Naturally, the show drew some of the Maison’s A-list ambassadors, including BLACKPINK’s Lisa, Zendaya, Felix, Emma Stone, Jennifer Connelly, Lea Seydoux, Sophie Turner and Jaden Smith, to name a few. But it was Cate Blanchett’s voice that commanded the room, reading David Byrne’s lyrics to ‘This Must Be the Place’. “Home is where I want to be”, she began, setting a tone of intimate stillness. As always with Ghesquière, this mood of connection was felt throughout the show, with a collection that explored the “stylistic liberation” of bringing the private into the public.
Seventeenth-century echoes were everywhere: ruffled collars softened into fluid satins, corset seams shaping modern bodices, puffed sleeves layered like shells. Evening silhouettes exuded grandeur without stiffness, while knitwear came in stretched and fringed styles, with sleeves flaring to improbable proportions. Even the socks—sheer organza pulled over flat shoes—felt playfully defiant. It was a “subversion of the principles and functions typically associated with an ‘indoor’ wardrobe”, according to the show notes, and the result was a witty twist on innerwear as outerwear.
This was Ghesquière’s 45th Vuitton collection, a landmark that confirms his singular longevity in an era of revolving-door appointments.

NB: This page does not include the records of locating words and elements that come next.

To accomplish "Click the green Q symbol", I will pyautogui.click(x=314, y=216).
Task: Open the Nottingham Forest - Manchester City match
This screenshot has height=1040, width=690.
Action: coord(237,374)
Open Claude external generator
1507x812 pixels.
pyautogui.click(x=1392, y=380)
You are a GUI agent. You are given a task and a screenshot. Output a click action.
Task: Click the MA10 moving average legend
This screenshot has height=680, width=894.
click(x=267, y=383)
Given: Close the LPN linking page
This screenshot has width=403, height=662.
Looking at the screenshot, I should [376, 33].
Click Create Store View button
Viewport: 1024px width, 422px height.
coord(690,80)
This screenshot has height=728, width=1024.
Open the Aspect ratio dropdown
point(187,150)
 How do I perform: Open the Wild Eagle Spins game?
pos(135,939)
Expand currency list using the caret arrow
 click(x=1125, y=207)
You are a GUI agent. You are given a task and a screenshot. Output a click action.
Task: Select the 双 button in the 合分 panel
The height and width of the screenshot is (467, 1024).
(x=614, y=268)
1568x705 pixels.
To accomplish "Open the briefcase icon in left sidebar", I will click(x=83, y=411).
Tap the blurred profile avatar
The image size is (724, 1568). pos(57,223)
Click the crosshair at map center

His dialogue with the past remains unmatched, always looking to history not for costume, but for its living material, reshaped into a study for the now.
In turbulent times, Ghesquière remains calmer and more steadfast in his visions than ever, exploring fashion with the depth and substance it deserves. Where some have turned to novelty and fast trend-chasing amid declining sales, Vuitton’s SS26 felt radically true to itself.